Some believed Fernandez’s unwillingness to negotiate may be posturing ahead of the RUFO clause’s expiry in a bid to force concessions from the holdout investors led by billionaire Paul Singer’s NML Capital Ltd and Aurelius Capital Management.
But a source in the economy ministry who asked not to be named said: “Nothing is going to change on Jan. 1, nor on Jan. 2. Or the 3rd. Or the 4th.”
So expectations for a settlement have shifted to after a new Argentine president is installed in December 2015.

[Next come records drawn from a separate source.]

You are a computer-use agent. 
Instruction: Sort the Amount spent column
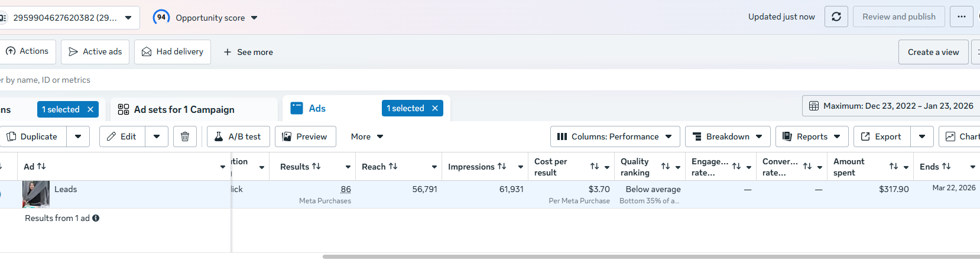(x=894, y=167)
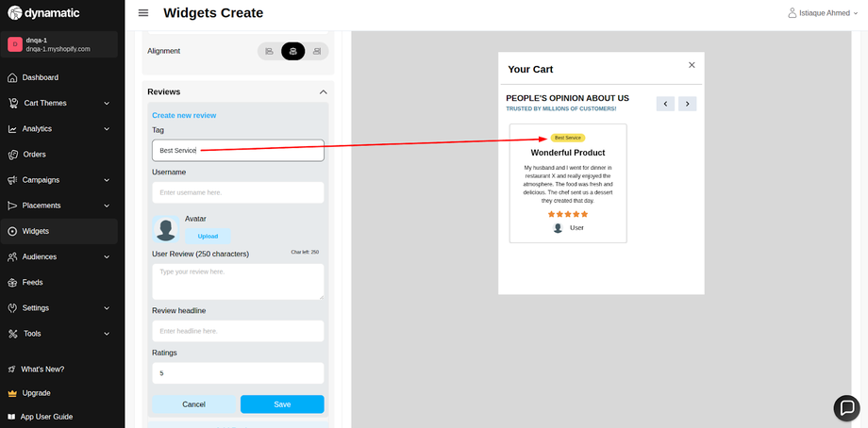Select left alignment option

[269, 51]
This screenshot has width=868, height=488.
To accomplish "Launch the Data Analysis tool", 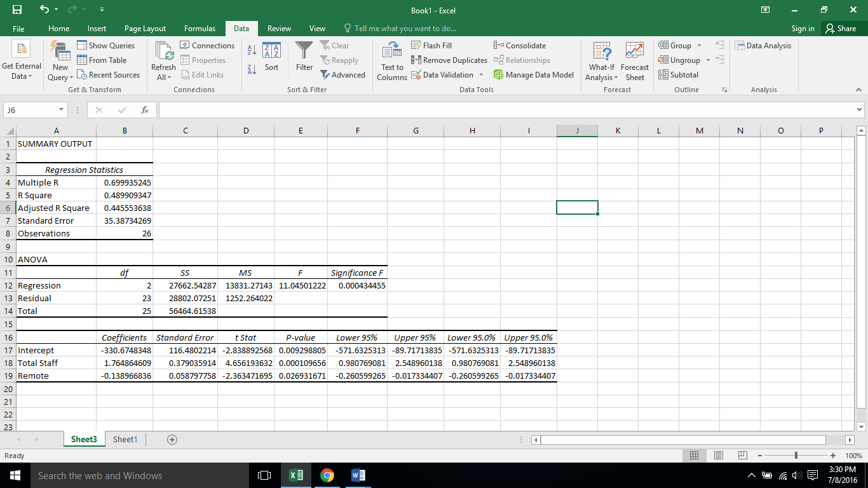I will pos(763,46).
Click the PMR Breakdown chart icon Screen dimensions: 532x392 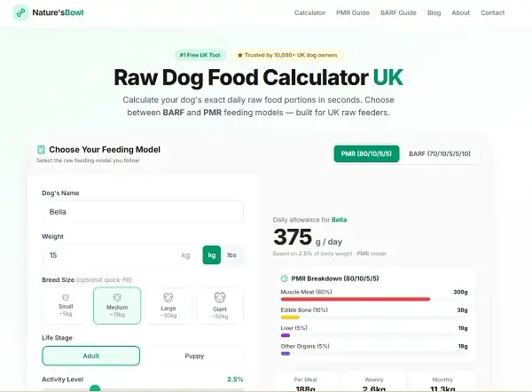285,278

“No deal with holdouts under Fernandez. Soonest is the next administration,” said Siobhan Morden, head of Latin America strategy at Jefferies. “It would have to be a crisis to motivate (her) and even then I‘m not sure she wouldn’t try to find other alternatives to avoid holdout talks.”
NEXT GOVERNMENT‘S PROBLEM
Wall Street views the front runners, Daniel Scioli, Mauricio Macri and Sergio Massa as more market-friendly than Fernandez and the holdout investors may be tempted to hunker down and wait for the new administration.
All three aspirants favor a deal to revive investment. But they have been cautious about criticizing Fernandez, since many voters agree with her view that the funds are out to cripple the Argentine economy in pursuit of huge profits.
Another factor is the U.S. judge at the center of the courtroom battle and his appointed mediator.
Judge Thomas Griesa appears to have few means to force Argentina to obey his orders even after the RUFO clause expires. He has already ruled Argentine in contempt, to little effect.
But he has authorized mediator Daniel Pollack to grant a seat at the negotiation table to other investors who spurned the 2005 and 2010 bond swaps. This could mute Argentina’s argument that it must settle with all holdouts and not one small group.
If Argentina is seen as dodging negotiations, it faces the risk of exchange bondholders demanding the accelerated payment on the principal and interest due on their investments.
Still, bondholders may hesitate in pulling the trigger. An acceleration could leave the country facing claims of up to $30 billion, almost all its foreign reserves. This would hugely complicate efforts to put its decade-long debt woes to rest.
“It is not clear who is going to blink first,” said Stuart Culverhouse, head of research at Exotix, a frontier markets broker in London. “It therefore probably becomes the next government’s problem.”